WHAT IS NEEDED |
Go through the data below and copy each line where the word "tool" occurs.

INPUT |
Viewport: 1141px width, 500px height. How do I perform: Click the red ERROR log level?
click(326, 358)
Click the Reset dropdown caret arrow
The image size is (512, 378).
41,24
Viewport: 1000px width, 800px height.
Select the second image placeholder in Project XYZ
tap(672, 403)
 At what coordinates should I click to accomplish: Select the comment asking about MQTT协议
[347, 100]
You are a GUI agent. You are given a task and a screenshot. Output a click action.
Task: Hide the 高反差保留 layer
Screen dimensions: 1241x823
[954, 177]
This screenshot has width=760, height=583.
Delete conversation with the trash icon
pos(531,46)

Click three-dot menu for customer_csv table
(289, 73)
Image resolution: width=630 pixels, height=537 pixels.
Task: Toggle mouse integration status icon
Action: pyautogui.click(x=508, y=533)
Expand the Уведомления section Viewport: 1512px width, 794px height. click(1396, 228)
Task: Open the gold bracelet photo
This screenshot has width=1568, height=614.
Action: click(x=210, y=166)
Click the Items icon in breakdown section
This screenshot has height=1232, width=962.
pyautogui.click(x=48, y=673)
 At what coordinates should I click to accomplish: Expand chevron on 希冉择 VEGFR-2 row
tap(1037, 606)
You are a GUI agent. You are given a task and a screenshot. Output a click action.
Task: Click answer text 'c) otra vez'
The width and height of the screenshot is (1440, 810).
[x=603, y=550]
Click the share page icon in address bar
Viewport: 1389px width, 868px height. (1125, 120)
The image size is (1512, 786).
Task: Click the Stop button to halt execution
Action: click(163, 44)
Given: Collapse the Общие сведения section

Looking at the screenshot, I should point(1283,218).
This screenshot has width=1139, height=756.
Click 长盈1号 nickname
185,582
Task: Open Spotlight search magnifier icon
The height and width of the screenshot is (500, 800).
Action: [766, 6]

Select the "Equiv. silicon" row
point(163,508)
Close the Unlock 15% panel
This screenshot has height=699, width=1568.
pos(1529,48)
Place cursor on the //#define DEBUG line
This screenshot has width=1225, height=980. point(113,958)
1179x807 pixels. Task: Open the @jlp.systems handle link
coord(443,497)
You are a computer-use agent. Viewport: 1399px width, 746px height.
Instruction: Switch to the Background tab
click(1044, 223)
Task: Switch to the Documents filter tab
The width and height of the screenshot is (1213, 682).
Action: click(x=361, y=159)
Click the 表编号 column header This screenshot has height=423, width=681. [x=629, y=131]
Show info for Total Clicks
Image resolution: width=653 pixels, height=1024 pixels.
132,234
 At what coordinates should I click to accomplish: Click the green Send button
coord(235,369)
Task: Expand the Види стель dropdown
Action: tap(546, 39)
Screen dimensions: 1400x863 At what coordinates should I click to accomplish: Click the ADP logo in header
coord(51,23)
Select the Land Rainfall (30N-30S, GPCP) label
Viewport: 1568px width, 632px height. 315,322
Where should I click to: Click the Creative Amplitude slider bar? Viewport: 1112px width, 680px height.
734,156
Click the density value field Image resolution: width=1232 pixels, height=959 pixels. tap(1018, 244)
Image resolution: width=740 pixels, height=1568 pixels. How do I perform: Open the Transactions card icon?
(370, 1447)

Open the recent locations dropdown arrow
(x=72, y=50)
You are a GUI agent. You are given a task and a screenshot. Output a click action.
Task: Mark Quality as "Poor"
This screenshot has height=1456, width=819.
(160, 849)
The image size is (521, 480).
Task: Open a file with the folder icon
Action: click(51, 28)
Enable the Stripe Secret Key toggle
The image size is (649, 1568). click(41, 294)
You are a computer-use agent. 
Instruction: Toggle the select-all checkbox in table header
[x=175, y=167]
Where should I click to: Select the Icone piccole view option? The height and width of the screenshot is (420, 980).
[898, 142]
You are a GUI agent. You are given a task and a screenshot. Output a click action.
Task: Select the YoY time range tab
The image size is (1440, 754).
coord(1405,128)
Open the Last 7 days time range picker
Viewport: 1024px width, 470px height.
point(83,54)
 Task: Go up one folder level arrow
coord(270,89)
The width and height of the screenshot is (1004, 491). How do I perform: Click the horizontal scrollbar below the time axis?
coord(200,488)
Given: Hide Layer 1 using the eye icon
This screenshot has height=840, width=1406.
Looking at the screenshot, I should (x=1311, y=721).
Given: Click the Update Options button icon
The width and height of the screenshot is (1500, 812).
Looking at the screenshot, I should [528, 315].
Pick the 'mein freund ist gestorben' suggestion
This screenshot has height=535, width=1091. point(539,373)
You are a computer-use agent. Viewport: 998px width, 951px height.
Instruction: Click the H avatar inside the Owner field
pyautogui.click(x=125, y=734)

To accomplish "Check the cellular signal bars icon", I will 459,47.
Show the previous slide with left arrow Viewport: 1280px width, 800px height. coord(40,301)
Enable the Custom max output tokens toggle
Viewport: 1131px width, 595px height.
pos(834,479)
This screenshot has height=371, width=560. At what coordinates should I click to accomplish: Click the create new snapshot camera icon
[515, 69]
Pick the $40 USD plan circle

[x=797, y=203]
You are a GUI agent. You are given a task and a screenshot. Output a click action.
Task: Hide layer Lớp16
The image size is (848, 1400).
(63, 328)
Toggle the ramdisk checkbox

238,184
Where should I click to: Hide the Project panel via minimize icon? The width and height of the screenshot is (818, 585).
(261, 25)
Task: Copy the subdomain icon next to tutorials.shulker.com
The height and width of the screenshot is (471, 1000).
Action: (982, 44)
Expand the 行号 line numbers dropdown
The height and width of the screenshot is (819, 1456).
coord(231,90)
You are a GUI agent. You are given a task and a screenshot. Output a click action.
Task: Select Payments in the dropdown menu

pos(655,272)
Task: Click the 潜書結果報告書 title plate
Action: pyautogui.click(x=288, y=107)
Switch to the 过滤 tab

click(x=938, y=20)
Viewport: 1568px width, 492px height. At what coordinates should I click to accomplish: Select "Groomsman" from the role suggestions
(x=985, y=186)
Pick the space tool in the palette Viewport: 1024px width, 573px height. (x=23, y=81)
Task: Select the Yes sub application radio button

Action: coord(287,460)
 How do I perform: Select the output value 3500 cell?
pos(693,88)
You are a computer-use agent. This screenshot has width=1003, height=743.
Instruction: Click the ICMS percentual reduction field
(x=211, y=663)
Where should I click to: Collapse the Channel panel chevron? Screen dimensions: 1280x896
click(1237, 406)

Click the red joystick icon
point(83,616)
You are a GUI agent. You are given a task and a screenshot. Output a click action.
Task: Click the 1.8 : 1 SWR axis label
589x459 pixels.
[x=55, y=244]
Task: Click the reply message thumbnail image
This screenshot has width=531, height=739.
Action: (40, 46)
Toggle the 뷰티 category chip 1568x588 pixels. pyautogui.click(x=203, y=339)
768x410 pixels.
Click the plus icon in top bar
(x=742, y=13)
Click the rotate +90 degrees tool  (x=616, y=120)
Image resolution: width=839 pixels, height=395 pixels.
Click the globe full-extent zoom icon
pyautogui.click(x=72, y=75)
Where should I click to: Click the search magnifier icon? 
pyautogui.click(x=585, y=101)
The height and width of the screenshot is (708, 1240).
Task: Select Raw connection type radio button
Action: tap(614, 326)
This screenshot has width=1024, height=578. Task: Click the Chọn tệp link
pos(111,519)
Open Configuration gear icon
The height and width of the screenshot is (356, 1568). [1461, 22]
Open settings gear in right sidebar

RESULT |
Pick the space tool in the palette Viewport: 1024px width, 573px height. (x=23, y=81)
Click the rotate +90 degrees tool  (x=616, y=120)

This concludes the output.